__EXERCISE INPUTS__:
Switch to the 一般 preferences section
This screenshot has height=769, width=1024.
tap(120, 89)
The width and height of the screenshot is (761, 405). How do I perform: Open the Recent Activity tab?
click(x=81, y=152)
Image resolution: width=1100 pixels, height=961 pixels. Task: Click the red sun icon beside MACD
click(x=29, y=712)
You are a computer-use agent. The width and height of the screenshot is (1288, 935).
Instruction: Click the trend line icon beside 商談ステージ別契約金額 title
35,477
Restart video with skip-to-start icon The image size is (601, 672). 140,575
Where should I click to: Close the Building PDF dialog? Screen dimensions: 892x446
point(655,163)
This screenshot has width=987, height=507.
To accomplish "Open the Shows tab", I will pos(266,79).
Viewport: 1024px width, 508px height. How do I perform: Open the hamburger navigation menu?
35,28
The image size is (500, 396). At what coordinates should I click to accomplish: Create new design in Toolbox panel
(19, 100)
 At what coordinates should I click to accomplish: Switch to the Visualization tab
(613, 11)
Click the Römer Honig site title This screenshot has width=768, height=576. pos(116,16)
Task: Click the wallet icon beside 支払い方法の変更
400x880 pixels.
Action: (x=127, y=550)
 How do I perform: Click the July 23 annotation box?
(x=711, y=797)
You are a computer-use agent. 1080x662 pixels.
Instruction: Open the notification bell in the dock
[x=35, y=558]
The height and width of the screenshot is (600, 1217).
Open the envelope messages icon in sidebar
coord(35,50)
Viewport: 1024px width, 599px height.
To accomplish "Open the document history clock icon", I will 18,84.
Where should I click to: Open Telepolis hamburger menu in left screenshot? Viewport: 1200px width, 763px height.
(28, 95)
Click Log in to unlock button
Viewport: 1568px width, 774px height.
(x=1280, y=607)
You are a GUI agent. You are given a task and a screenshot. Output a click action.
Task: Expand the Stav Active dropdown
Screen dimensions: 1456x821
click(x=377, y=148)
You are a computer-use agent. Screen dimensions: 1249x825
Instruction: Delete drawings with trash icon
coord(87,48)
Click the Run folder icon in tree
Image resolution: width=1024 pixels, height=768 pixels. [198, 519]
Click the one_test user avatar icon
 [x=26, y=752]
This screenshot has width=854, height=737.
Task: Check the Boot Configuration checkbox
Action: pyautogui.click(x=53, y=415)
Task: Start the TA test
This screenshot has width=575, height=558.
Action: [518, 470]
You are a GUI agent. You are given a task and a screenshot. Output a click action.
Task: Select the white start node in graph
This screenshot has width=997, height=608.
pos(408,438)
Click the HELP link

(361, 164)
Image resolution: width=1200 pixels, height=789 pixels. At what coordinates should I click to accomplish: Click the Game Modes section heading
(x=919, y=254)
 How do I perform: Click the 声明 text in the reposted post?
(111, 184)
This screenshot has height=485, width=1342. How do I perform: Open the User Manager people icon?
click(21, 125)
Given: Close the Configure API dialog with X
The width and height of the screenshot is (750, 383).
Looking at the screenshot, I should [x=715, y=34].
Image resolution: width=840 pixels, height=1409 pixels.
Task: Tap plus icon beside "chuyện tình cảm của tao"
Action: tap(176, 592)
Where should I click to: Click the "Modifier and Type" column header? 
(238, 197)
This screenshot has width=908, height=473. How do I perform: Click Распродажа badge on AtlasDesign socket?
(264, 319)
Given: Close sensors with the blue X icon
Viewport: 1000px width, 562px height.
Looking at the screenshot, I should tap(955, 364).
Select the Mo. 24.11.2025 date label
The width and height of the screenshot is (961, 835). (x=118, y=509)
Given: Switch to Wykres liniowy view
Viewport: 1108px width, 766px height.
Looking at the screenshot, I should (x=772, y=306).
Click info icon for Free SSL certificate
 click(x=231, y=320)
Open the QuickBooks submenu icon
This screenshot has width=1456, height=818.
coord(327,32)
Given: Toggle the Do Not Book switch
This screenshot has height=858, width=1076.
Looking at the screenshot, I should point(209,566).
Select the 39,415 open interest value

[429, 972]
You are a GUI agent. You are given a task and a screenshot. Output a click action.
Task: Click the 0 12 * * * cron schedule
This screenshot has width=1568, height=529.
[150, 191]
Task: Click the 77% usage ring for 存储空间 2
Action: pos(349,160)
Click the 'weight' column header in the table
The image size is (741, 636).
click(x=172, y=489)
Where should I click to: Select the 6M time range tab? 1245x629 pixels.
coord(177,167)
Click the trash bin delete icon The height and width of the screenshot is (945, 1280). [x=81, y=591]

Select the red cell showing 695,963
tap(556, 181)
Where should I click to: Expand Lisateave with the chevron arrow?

__ASSIGNMENT__: Repeat every record above. Each one must match exactly.

__WRITTEN RESPONSE__:
Switch to the 一般 preferences section
This screenshot has height=769, width=1024.
tap(120, 89)
The width and height of the screenshot is (761, 405). How do I perform: Open the Recent Activity tab?
click(x=81, y=152)
Image resolution: width=1100 pixels, height=961 pixels. Task: Click the red sun icon beside MACD
click(x=29, y=712)
You are a computer-use agent. The width and height of the screenshot is (1288, 935).
Instruction: Click the trend line icon beside 商談ステージ別契約金額 title
35,477
Restart video with skip-to-start icon The image size is (601, 672). 140,575
Where should I click to: Close the Building PDF dialog? Screen dimensions: 892x446
point(655,163)
This screenshot has width=987, height=507.
To accomplish "Open the Shows tab", I will pos(266,79).
Viewport: 1024px width, 508px height. How do I perform: Open the hamburger navigation menu?
35,28
The image size is (500, 396). At what coordinates should I click to accomplish: Create new design in Toolbox panel
(19, 100)
 At what coordinates should I click to accomplish: Switch to the Visualization tab
(613, 11)
Click the Römer Honig site title This screenshot has width=768, height=576. pos(116,16)
Task: Click the wallet icon beside 支払い方法の変更
400x880 pixels.
Action: (x=127, y=550)
 How do I perform: Click the July 23 annotation box?
(x=711, y=797)
You are a computer-use agent. 1080x662 pixels.
Instruction: Open the notification bell in the dock
[x=35, y=558]
The height and width of the screenshot is (600, 1217).
Open the envelope messages icon in sidebar
coord(35,50)
Viewport: 1024px width, 599px height.
To accomplish "Open the document history clock icon", I will 18,84.
Where should I click to: Open Telepolis hamburger menu in left screenshot? Viewport: 1200px width, 763px height.
(28, 95)
Click Log in to unlock button
Viewport: 1568px width, 774px height.
(x=1280, y=607)
You are a GUI agent. You are given a task and a screenshot. Output a click action.
Task: Expand the Stav Active dropdown
Screen dimensions: 1456x821
click(x=377, y=148)
You are a computer-use agent. Screen dimensions: 1249x825
Instruction: Delete drawings with trash icon
coord(87,48)
Click the Run folder icon in tree
Image resolution: width=1024 pixels, height=768 pixels. [198, 519]
Click the one_test user avatar icon
 [x=26, y=752]
This screenshot has width=854, height=737.
Task: Check the Boot Configuration checkbox
Action: pyautogui.click(x=53, y=415)
Task: Start the TA test
This screenshot has width=575, height=558.
Action: [518, 470]
You are a GUI agent. You are given a task and a screenshot. Output a click action.
Task: Select the white start node in graph
This screenshot has width=997, height=608.
pos(408,438)
Click the HELP link

(361, 164)
Image resolution: width=1200 pixels, height=789 pixels. At what coordinates should I click to accomplish: Click the Game Modes section heading
(x=919, y=254)
 How do I perform: Click the 声明 text in the reposted post?
(111, 184)
This screenshot has height=485, width=1342. How do I perform: Open the User Manager people icon?
click(21, 125)
Given: Close the Configure API dialog with X
The width and height of the screenshot is (750, 383).
Looking at the screenshot, I should [x=715, y=34].
Image resolution: width=840 pixels, height=1409 pixels.
Task: Tap plus icon beside "chuyện tình cảm của tao"
Action: tap(176, 592)
Where should I click to: Click the "Modifier and Type" column header? 
(238, 197)
This screenshot has width=908, height=473. How do I perform: Click Распродажа badge on AtlasDesign socket?
(264, 319)
Given: Close sensors with the blue X icon
Viewport: 1000px width, 562px height.
Looking at the screenshot, I should tap(955, 364).
Select the Mo. 24.11.2025 date label
The width and height of the screenshot is (961, 835). (x=118, y=509)
Given: Switch to Wykres liniowy view
Viewport: 1108px width, 766px height.
Looking at the screenshot, I should (x=772, y=306).
Click info icon for Free SSL certificate
 click(x=231, y=320)
Open the QuickBooks submenu icon
This screenshot has width=1456, height=818.
coord(327,32)
Given: Toggle the Do Not Book switch
This screenshot has height=858, width=1076.
Looking at the screenshot, I should point(209,566).
Select the 39,415 open interest value

[429, 972]
You are a GUI agent. You are given a task and a screenshot. Output a click action.
Task: Click the 0 12 * * * cron schedule
This screenshot has width=1568, height=529.
[150, 191]
Task: Click the 77% usage ring for 存储空间 2
Action: pos(349,160)
Click the 'weight' column header in the table
The image size is (741, 636).
click(x=172, y=489)
Where should I click to: Select the 6M time range tab? 1245x629 pixels.
coord(177,167)
Click the trash bin delete icon The height and width of the screenshot is (945, 1280). [x=81, y=591]

Select the red cell showing 695,963
tap(556, 181)
Where should I click to: Expand Lisateave with the chevron arrow?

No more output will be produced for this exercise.